▶ [What is expected] Continue the passage on futures clearing and margin requirements, picking up right after its final sentence.

▶ [Given passage]

· · ·

To minimize counterparty risk to traders, trades executed on regulated futures exchanges are guaranteed by a clearing house. The clearing house becomes the buyer to each seller, and the seller to each buyer, so that in the event of a counterparty default the clearer assumes the risk of loss. This enables traders to transact without performing due diligence on their counterparty.

Margin requirements are waived or reduced in some cases for hedgers who have physical ownership of the covered commodity or spread traders who have offsetting contracts balancing the position.

Clearing margin are financial safeguards to ensure that companies or corporations perform on their customers' open futures and options contracts. Clearing margins are distinct from customer margins that individual buyers and sellers of futures and options contracts are required to deposit with brokers.

Customer margin Within the futures industry, financial guarantees required of both buyers and sellers of futures contracts and sellers of options contracts to ensure fulfillment of contract obligations. Futures Commission Merchants are responsible for overseeing customer margin accounts. Margins are determined on the basis of market risk and contract value. Also referred to as performance bond margin.

Initial margin is the equity required to initiate a futures position. This is a type of performance bond. The maximum exposure is not limited to the amount of the initial margin, however, the initial margin requirement is calculated based on the maximum estimated change in contract value within a trading day. The initial margin is set by the exchange.

If a position involves an exchange-traded product, the amount or percentage of the initial margin is set by the exchange concerned.

In case of loss or if the value of the initial margin is being eroded, the broker will make a margin call in order to restore the amount of initial margin available. Often referred to as "variation margin", margin called, for this reason, is usually done on a daily basis, however, in times of high volatility, a broker can make a margin call intra-day.

Margin calls are usually expected to be paid and received on the same day. If not, the broker has the right to close sufficient positions to meet the amount called by way of margin. After the position is closed out the client is liable for any resulting deficit in the client's account.

Some U.S. exchanges also use the term "maintenance margin", which in effect defines how much the value of the initial margin can reduce before a margin call is made. However, most non-US brokers only use the term "initial margin" and "variation margin".

The Initial Margin requirement is established by the Futures exchange, in contrast to other securities' Initial Margin (which is set by the Federal Reserve in the U.S. Markets).

A futures account is marked to market daily. If the margin drops below the margin maintenance requirement established by the exchange listing the futures, a margin call will be issued to bring the account back up to the required level.

Maintenance margin A set minimum margin per outstanding futures contract that a customer must maintain in their margin account.

· · ·

▶ [The data]
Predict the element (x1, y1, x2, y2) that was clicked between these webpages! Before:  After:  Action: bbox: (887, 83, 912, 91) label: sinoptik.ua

· · ·

▶ [Response]
Margin-equity ratio is a term used by speculators, representing the amount of their trading capital that is being held as margin at any particular time. The low margin requirements of futures results in substantial leverage of the investment. However, the exchanges require a minimum amount that varies depending on the contract and the trader. The broker may set the requirement higher, but may not set it lower. A trader, of course, can set it above that, if he does not want to be subject to margin calls.

Performance bond margin The amount of money deposited by both a buyer and seller of a futures contract or an options seller to ensure the performance of the term of the contract. Margin in commodities is not a payment of equity or down payment on the commodity itself, but rather it is a security deposit.

Return on margin (ROM) is often used to judge performance because it represents the gain or loss compared to the exchange's perceived risk as reflected in the required margin. ROM may be calculated (realized return) / (initial margin). The Annualized ROM is equal to (ROM+1)^{(year/trade_duration)}-1. For example, if a trader earns 10% on margin in two months, that would be about 77% annualized.

==Expiry and final settlement==
===Expiry===
Expiry (or "expiration" in the U.S.) is the time and the day that a particular delivery month of a futures contract stops trading, as well as the final settlement price for that contract. For many equity index futures and interest rate futures as well as for most equity (index) options, this happens on the third Friday of certain trading months. On this day the back month futures contract becomes the front-month futures contract, and the front-month futures contract becomes the back month futures contract.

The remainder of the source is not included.